La struttura partirebbe dall'isola Lelu e dal Flora Bank, un banco di sabbia che la marea a volta nasconde sull'estuario del fiume Skeena. E qui si aggancia la vicenda dei Lax Kw’alaams che rivendicano queste aree come indigene. Il fiume Skeena è l'antichissima casa di questa comunità formata da 3.600 persone, che hanno accesso esclusivo alle risorse naturali.
firstnation
Spiegano gli indigeni che il significato della foce del fiume Skeena non può essere sottovalutato e che i Kw'alaams Lax sono vincolati dalla legge tradizionale che coinvolge anche le altre comunità a proteggere le risorse naturali per le generazioni future.

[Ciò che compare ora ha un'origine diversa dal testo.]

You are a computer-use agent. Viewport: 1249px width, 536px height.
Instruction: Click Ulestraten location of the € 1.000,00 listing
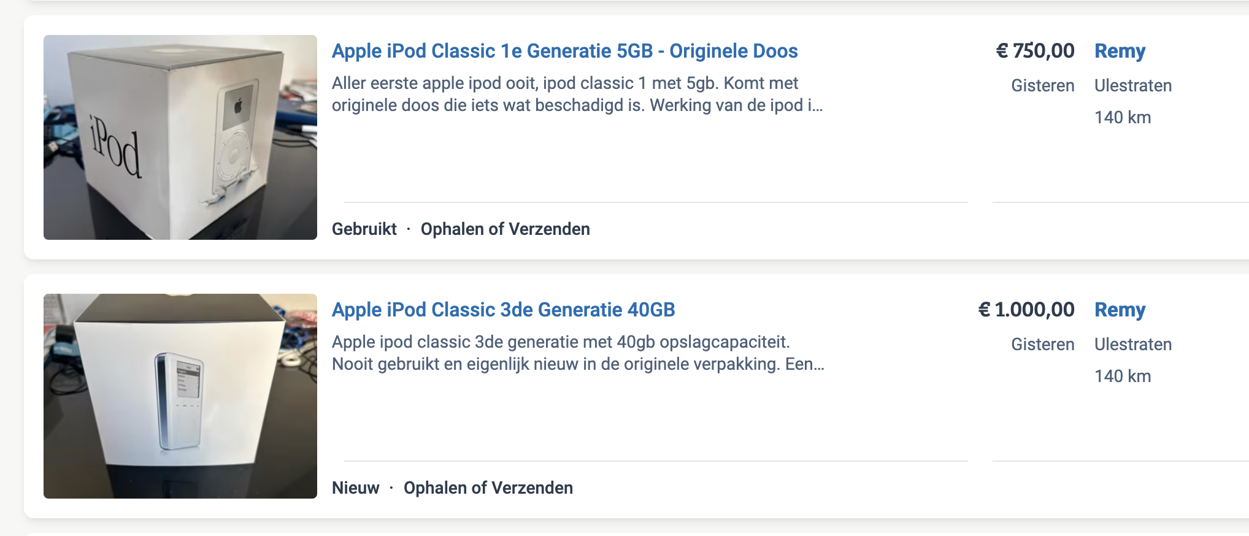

In base alla legge canadese, Petronas, proprietario di maggioranza del gruppo Pacific Northwest Lng, doveva avviare le consultazioni con la comunità indigena. Così ha fatto. Ma i Lax Kw’alaams hanno rifiutato all'unanimità l'enorme risarcimento offerto, rivendicando il diritto sancito dall’articolo 10 della Dichiarazione dei diritti dei popoli indigeni delle Nazioni Unite. E in un comunicato spiegano:
“ Speriamo che il pubblico riconosca il consenso unanime della comunità (dove l'unanimità è l'eccezione) nei confronti di un progetto in cui alla comunità stessa è fatta un'offerta al di sopra di un miliardo di dollari. Non è un problema di soldi ma una questione ambientale e culturale”.
Per il progetto, gli indigeni saranno esclusi dall’isola Lelu, da cui ricavano tradizionalmente piante e medicine tradizionali. Non si tratta solo di diritti delle popolazioni indigene ma di un'intera comunità che non vuole sacrificare i propri luoghi per gli interessi delle multinazionali. La consultazione per il progetto è stata rivolta a cinque gruppi indigeni ma solo i Lax Kw’alaams hanno rifiutato ogni compromesso pur essendosi detti aperti al dialogo e al confronto.
Peccato però che intanto il governo provinciale abbia rinnovato il proprio impegno nel progetto, firmando un accordo con Pacific Northwest Lng per uno dei 19 progetti nella Columbia Britannica. L'ultima parola spetta ora alla Canadian Environmental Assessment Agency, che si pronuncerà in autunno.